AI won't end software engineering, and it won't vibe-code a cure for cancer. But it is changing what counts as evidence that your code is safe.

securityengineering

Mind the Gap

Firefox 150 shipped last month with fixes for 271 vulnerabilities. Most of them were found by Anthropic's Mythos, a general-purpose model that, by Anthropic's own account, wasn't trained for security in particular. The capability just emerged. And Mozilla didn't panic about it. "The zero-days are numbered" is, despite the title, an optimistic post. The argument goes roughly like this: For a long time the attacker only had to find one way in, while the defender had to find all of them, and that asymmetry quietly favoured the attacker. Once we have a machine that finds bugs about as cheaply as a very good human does, the asymmetry starts to fade.

I think they're basically right. That's actually good news. It is also, despite a fair amount of noise to the contrary, not the end of anything.

We don't seem able to talk about AI without picking an edge to stand on. One edge is the end of software engineering as a career. The other is the weekend on which you vibe-code a cure for cancer. AI might genuinely help cure cancer, for what it's worth.
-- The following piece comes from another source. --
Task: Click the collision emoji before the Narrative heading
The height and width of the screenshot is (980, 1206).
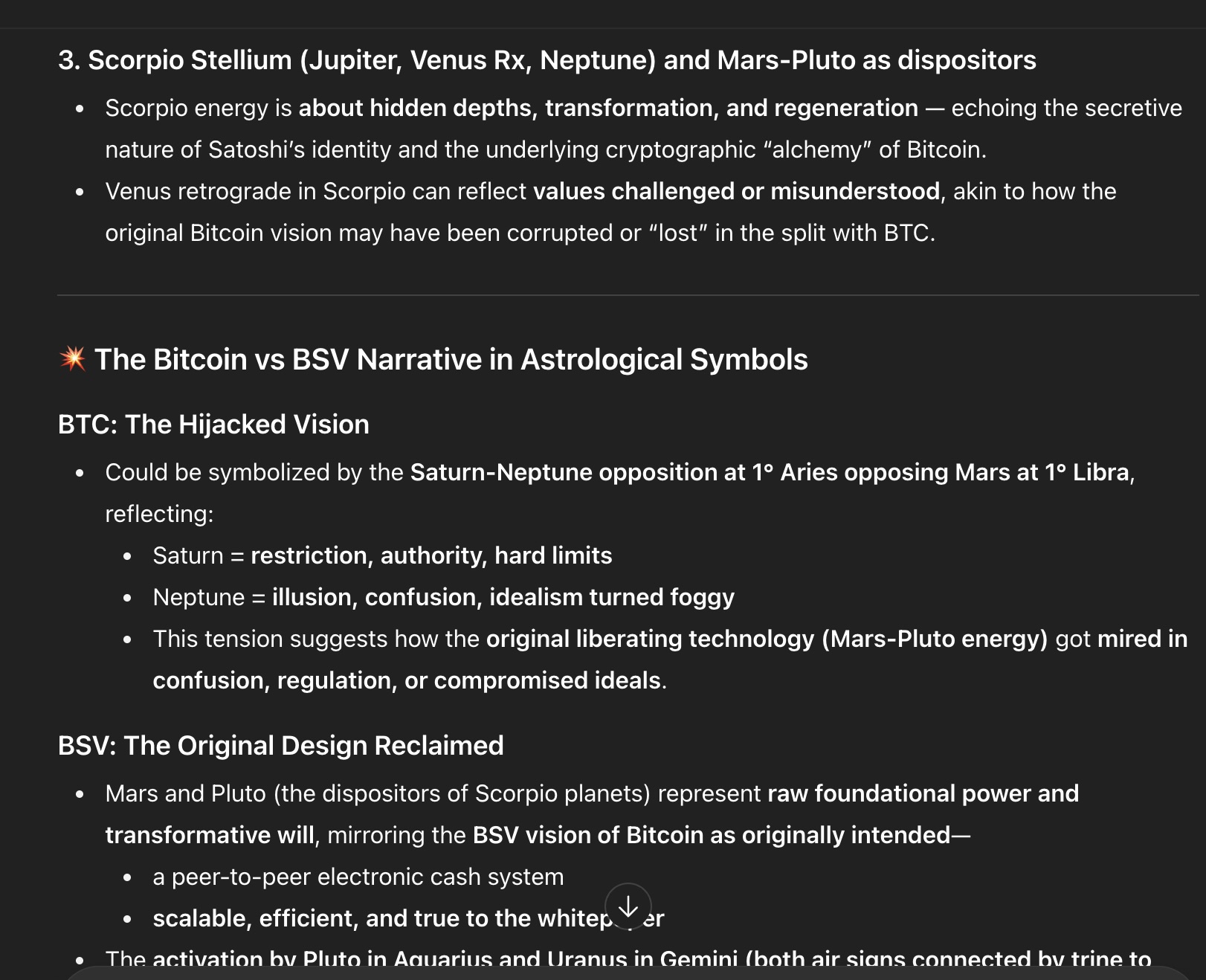Action: (x=72, y=359)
It won't do it by vibe-coding, though, and probably not as fast as the loudest people expect. Both edges are popular for the same reason. Standing on an edge is easy. It costs nothing except a confident opinion. The work that matters is in the unglamorous middle, where it usually is.

Intent vs. Behavior

So what does the middle actually contain? Mostly this. When a human reviews code for security, the question in their head is something like "does this do what the spec intended." A machine reviewing the same code asks a wider and less polite question: "what does this code permit, whoever wrote it and whatever they meant by it?" A lot of real vulnerabilities live in the gap between these two questions: Intent vs. behavior. The endpoint that returns your own invoice, and also returns everyone else's the moment you change the id in the URL: nobody intended that, and the code allowed it anyway. Nate has a good walkthrough of that gap if you want the longer version.

There is a problem with the word "spec", though. Most software hasn't really got one. The code is the spec. That is the actual issue, because code does precisely what it says, including all the things nobody asked it to do. You are not supposed to say this out loud. People take it personally. I'll say it anyway.

So the machine reads that de facto spec back to you and tells you what it really does, not what you were intended^H hoping it did. That quietly changes what we accept as evidence that a piece of code is safe. For decades the evidence has been, more or less, that competent people wrote it and other competent people reviewed it. That standard is starting to look thin. The replacement is less flattering to all of us. The code is safe because something picked it apart, hard, at a scale no review meeting will ever match. And btw: It can be both.

The Benefit

None of this is a tragedy for engineers, whatever the headlines say. It is a better tool, and it points at exactly one thing, which is security. It does not understand your customers. It has no opinion on whether the product is worth building. That part was always the job, and it still is. What the tool does is close a gap that we, if we're honest, were never really good at closing ourselves. Software gets safer, and we should be thankful for that.

We've been here before, more than once. "Machines will never beat a human at Go" aged about as well as most sentences that begin with "machines will never." The sane response to a sharper tool was never to grieve it, and never to claim it does everything either. It's pragmatism. Learn the craft properly, watch what the tool changes, and use it where it earns its place.